* [SELECTION]:
---

Ecuadorian internet streamer and gamer

Gaby Spartz (née Montero) (born September 1, 1987) is an Ecuadorian Twitch streamer and YouTube gamer. She is also the founder of the market research company Dose.

==Career==

In 2009, Spartz launched Spartz Media (now Dose), a company that crowdsourced content from its users, across dozens of websites. GivesMeHope, one of the web properties, asked readers to share their answer to the question “What gives you hope?” in short anonymous stories. The website was created as a response to FMyLife, and went on to become a published book.

In 2015, the company changed its name to Dose, launched Dose.com and raised $25 million in venture financing.

Spartz started streaming on Twitch in 2015, while working at Dose. She became a Twitch partner in April 2015, and that summer, she left Dose to focus on full-time streaming and doing commentary at high-level Magic: The Gathering events. As a contractor for Wizards of the Coast, she writes articles for their website, DailyMTG.com. She's been involved in tournament reporting, the worldwide release of Magic: The Gathering Arena and special game modes in Arena, such as “Gaby’s Greedy Draft”.

---

* [EXERCISE REQUIREMENTS]:
1. Copy the passage of the Gaby Spartz biography from "Ecuadorian internet streamer" down to "in venture financing." word for word.
2. Proceed with the Gaby Spartz biography, starting after its final sentence.

* [DATA]:
---

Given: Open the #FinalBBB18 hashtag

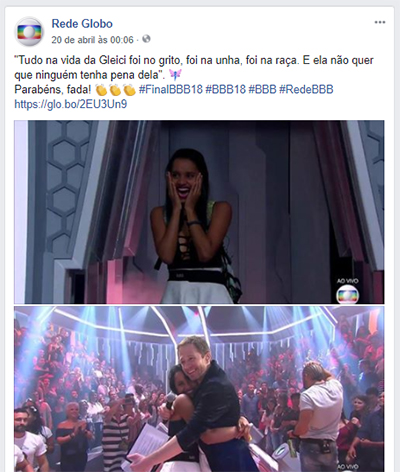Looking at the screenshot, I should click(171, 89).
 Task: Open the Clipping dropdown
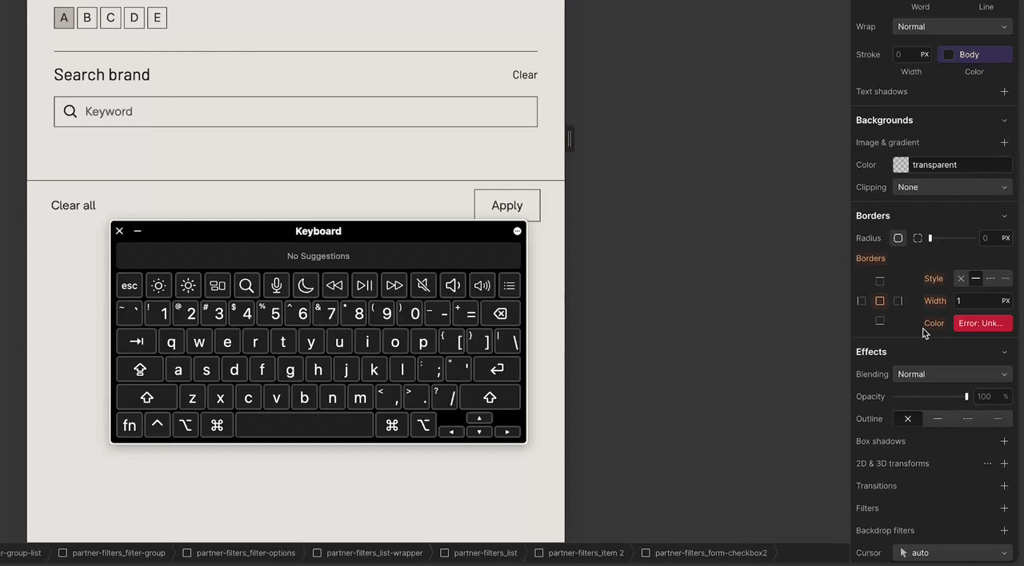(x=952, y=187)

---

* [ANSWERS BELOW]:
1.
Ecuadorian internet streamer and gamer

Gaby Spartz (née Montero) (born September 1, 1987) is an Ecuadorian Twitch streamer and YouTube gamer. She is also the founder of the market research company Dose.

==Career==

In 2009, Spartz launched Spartz Media (now Dose), a company that crowdsourced content from its users, across dozens of websites. GivesMeHope, one of the web properties, asked readers to share their answer to the question “What gives you hope?” in short anonymous stories. The website was created as a response to FMyLife, and went on to become a published book.

In 2015, the company changed its name to Dose, launched Dose.com and raised $25 million in venture financing.

2.
==Recognition==
Spartz was named to INC's 30 under 30 class of 2013. Built in Chicago listed her as a female founder who has raised over $1M. Spartz was named one of the "Best Female Streamers To Watch" by Tech Junkie, and a Twitch Ambassador for Twitchcon 2019.

==Personal life==

Spartz was born and raised in Quito, Ecuador. She is the younger of two sisters. She went to school at the University of Notre Dame. She now lives in Denver, Colorado.

Spartz married Emerson Spartz, her college boyfriend, in 2011. They divorced in 2017.

On October 11, 2021, Spartz and her boyfriend, now husband Luis Scott-Vargas's first child was born, a boy named Santi. They welcomed twins Leo and Sofia in November 2024.